8. Restricted Stock Units are payable in cash in five (5) consecutive, substantially equal annual installments beginning six (6) months following termination of employment.
9. Restricted Stock Units awarded by the Company under the terms of the Company's management stock purchase plan to match restricted stock units acquired through deferral of a portion of annual incentive compensation award. Each unit has a value equal to one share of the Company's common stock upon payment six (6) months following termination of employment.

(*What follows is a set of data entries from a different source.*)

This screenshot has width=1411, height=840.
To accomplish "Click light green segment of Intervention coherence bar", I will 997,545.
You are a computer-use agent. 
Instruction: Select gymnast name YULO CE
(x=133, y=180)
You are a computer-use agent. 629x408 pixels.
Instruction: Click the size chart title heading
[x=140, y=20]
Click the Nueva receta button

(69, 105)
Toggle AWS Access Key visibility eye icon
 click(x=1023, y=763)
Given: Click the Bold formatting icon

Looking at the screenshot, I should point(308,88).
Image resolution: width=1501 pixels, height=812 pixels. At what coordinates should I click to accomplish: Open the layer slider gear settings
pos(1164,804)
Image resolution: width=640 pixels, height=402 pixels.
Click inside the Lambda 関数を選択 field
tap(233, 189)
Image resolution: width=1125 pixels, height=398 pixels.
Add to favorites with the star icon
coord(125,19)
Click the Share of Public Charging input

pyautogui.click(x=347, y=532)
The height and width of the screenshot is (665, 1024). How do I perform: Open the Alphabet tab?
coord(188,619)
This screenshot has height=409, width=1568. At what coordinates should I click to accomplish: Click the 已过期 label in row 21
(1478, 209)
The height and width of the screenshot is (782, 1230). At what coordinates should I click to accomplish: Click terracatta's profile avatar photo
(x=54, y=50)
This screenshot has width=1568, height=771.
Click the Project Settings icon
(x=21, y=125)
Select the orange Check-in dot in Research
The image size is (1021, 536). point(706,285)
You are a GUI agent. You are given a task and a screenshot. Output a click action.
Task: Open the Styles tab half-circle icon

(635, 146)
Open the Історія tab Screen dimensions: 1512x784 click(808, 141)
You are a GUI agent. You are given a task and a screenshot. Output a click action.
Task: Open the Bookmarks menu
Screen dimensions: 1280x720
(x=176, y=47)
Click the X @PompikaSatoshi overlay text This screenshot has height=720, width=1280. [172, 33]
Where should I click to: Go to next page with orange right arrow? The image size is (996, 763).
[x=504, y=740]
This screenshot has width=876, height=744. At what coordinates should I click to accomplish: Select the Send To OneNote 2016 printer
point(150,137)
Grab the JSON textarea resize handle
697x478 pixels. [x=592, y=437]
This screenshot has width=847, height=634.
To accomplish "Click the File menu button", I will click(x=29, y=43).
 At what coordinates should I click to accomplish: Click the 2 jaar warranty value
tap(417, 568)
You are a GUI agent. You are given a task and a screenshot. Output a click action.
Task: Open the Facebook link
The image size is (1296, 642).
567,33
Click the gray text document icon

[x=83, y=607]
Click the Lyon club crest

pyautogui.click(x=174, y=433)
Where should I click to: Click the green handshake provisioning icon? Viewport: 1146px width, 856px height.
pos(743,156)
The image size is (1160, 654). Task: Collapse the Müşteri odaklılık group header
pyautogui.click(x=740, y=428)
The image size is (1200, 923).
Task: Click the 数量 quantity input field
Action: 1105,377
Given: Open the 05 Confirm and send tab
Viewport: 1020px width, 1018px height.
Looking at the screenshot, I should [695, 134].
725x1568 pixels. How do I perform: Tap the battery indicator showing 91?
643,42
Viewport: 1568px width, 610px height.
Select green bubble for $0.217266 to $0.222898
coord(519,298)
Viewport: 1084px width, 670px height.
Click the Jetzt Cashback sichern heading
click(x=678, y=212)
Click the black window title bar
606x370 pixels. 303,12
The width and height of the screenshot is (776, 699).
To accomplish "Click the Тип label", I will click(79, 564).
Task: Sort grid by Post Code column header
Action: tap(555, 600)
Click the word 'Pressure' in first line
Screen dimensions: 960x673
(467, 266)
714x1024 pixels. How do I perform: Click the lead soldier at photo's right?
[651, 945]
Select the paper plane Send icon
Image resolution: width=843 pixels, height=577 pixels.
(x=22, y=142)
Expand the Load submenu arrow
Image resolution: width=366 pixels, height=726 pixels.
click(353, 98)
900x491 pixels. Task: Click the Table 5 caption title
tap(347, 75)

10. Restricted Stock Units are forfeited if employment is terminated prior to age 60. If employment continues through age 60, restricted stock units are payable solely in cash in five (5) consecutive substantially equal annual installments beginning six (6) months following termination of employment.
/s/Paul J. Schulz, Attorney in Fact for Paul Murray 08/02/2007
** Signature of Reporting Person Date
Reminder: Report on a separate line for each class of securities beneficially owned directly or indirectly.
* If the form is filed by more than one reporting person, see Instruction 4 (b)(v).
** Intentional misstatements or omissions of facts constitute Federal Criminal Violations See 18 U.S.C. 1001 and 15 U.S.C. 78ff(a).